SUPPLIED INFORMATION:
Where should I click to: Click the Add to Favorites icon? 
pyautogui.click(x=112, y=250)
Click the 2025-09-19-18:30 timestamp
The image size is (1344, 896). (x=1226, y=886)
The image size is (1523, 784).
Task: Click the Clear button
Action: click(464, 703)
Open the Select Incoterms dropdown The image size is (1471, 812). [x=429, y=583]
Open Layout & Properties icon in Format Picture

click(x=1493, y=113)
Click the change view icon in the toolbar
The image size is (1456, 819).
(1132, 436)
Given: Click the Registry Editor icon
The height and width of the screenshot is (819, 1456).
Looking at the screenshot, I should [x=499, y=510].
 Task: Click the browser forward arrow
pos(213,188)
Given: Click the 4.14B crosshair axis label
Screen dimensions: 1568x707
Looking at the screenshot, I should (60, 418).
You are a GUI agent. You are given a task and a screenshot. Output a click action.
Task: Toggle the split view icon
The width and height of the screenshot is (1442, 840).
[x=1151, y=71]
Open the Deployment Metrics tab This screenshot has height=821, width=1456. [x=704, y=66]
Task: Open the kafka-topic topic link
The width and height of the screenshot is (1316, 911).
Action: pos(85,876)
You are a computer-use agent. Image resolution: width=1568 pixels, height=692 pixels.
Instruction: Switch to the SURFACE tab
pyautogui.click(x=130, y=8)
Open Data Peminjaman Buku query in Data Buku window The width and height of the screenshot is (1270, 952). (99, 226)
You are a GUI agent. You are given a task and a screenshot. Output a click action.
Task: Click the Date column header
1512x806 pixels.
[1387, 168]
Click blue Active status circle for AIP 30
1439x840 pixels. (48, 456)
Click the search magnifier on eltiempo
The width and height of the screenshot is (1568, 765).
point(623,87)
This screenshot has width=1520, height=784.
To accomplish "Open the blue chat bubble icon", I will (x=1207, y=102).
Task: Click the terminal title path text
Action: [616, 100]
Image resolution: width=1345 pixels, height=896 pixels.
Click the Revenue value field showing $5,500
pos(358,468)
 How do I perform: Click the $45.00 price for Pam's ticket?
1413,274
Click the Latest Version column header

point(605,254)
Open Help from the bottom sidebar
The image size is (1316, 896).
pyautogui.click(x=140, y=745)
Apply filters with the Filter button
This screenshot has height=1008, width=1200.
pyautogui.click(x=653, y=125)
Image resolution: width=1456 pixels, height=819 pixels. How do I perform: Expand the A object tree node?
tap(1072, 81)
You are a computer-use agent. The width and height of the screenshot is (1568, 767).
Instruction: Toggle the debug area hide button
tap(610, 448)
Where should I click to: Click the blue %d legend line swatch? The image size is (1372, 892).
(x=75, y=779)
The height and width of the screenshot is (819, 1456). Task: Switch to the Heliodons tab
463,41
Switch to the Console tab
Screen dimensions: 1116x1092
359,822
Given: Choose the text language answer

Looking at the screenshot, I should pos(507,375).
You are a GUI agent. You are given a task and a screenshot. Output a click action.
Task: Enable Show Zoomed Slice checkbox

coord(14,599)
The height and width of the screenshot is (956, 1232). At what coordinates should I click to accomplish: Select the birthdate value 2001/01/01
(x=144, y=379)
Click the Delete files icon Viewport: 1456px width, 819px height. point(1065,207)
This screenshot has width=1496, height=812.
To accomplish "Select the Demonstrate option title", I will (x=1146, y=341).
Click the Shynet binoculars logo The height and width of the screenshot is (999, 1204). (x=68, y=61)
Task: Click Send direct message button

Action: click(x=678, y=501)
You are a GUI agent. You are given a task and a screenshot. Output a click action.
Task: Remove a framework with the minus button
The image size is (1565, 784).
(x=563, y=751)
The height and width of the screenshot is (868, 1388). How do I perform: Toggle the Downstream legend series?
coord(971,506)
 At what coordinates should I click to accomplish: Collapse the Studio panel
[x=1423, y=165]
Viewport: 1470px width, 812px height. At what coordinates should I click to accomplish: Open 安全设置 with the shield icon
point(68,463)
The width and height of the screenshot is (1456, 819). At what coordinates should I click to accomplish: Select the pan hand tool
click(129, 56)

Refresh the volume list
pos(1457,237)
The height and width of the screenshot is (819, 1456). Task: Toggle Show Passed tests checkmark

TASK: The word "computer" appears on some lines of the data above; count those lines and give only the total.

ANSWER AREA: 2